Vicki Embleton

After completing a degree in Sociology, Vicki Embleton plans to teach.

Vicki Embleton

She is remaining at Worcester to do a PGCE (Post Graduate Certificate in Education) in Religious Education and wants to work in a secondary school.

But she is first looking forward to celebrating her achievements over the last three years at graduation.

“I fully enjoyed myself at the University,” she said. “The University and all the staff were incredibly helpful and kind.”

Vicki acted as the Sociology Course Representative in her first and second year, liaising with staff to put across the views and feedback of her fellow students to improve the course, and became the School Representative for History, Sociology and Politics in her third year.

“The course is fantastic and up to date and always changing to address contemporary crises,” she said. “What made the course as good as it was were the people who I got the honour to share the three years with.
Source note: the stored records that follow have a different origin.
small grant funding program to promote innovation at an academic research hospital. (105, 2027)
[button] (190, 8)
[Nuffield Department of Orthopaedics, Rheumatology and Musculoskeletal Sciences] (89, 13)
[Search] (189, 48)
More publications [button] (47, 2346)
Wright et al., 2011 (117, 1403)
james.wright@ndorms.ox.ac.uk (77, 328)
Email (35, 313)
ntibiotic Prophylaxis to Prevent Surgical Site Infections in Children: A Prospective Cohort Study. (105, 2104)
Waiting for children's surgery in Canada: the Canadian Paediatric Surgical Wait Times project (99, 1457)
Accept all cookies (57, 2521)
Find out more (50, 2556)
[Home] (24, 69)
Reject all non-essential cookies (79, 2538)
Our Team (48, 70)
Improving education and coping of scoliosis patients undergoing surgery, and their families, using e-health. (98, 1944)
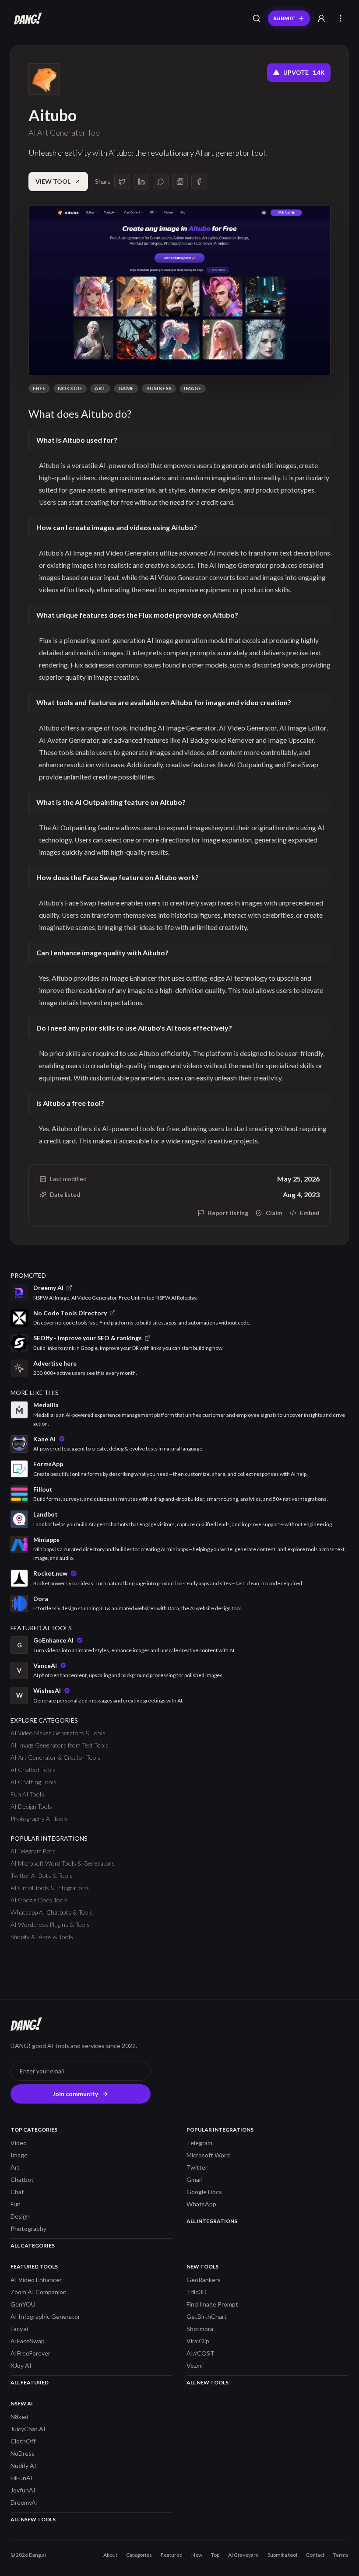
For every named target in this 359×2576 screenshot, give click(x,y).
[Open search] (256, 18)
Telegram (199, 2142)
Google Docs (204, 2191)
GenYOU (23, 2304)
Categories (139, 2555)
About (110, 2555)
Without them I don’t think that the course would have been what it was.

“It feels surreal to think that my three years are up. Starting university during the Covid-19 pandemic meant that I didn’t have the first year that I imagined but I feel that, nevertheless, I made the most of it and cannot wait to start the next part of my academic journey.”
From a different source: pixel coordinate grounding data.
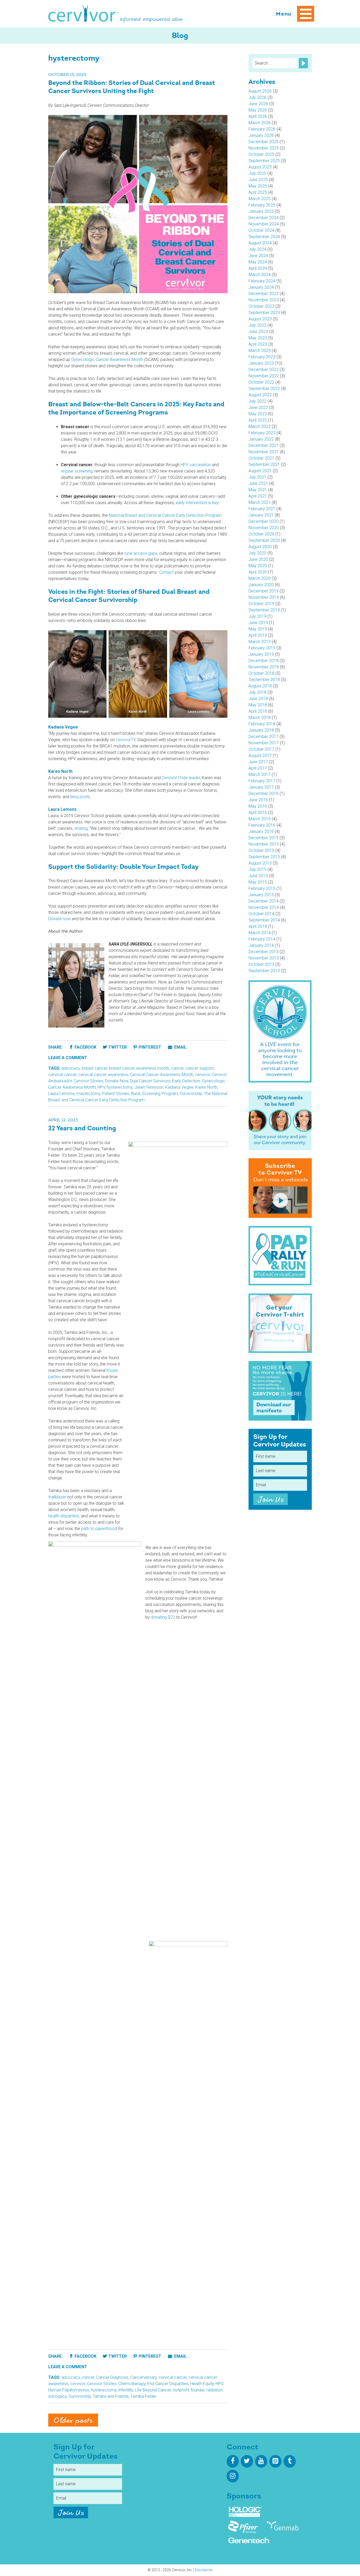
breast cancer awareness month (139, 1068)
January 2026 (261, 135)
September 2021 (264, 464)
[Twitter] (247, 2461)
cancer (177, 1068)
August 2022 (260, 394)
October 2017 (261, 749)
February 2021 (262, 508)
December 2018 (264, 660)
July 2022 (257, 401)
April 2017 (258, 768)
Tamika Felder (143, 2396)
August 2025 (260, 167)
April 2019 (258, 635)
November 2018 (264, 666)
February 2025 (262, 205)
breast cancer (94, 1068)
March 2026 (260, 122)
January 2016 (261, 831)
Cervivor (83, 13)
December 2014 (264, 901)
Now she is looking to her future in teaching and has chosen to continue her training at Worcester.

“I’ve always loved being in education and teachers are one of the backbones of society,” she said. “Becoming a teacher will enable me to inspire a new generation of academics, speakers, and critical thinkers. I want to be the teacher I wish I had at school: someone approachable, friendly, and willing to listen. And, perhaps, even be the ‘cool teacher’. The course and connections that the PGCE course [at Worcester] have are fantastic and many trainees from the course have gone on to have great careers in teaching.”

Her goal is to complete the RE PGCE and to teach in secondary schools, focusing on improving PSHE within schools to have “a more sociological approach to contemporary issues”. She added: “My dream is to bring the subject [PSHE] into the 21st century. Let’s talk about gender dysphoria and transgender issues. Let’s talk about how feminism means equality not what many people’s perceptions of it is. Let’s teach kids how to write a professional email, how to buy a car, how to open a bank account. PHSE currently feels as if it is taught to cover topics parents may be too awkward to talk about, but it could be so much better. Of course, this goes hand in hand with RE and Sociology: my two academic loves.”

The University’s annual autumn Graduation Ceremonies will take place as planned from September 12-14 in the beautiful and historic Worcester Cathedral, followed by celebration receptions at the City Campus. No Worcester graduates have been affected by the marking and assessment boycott.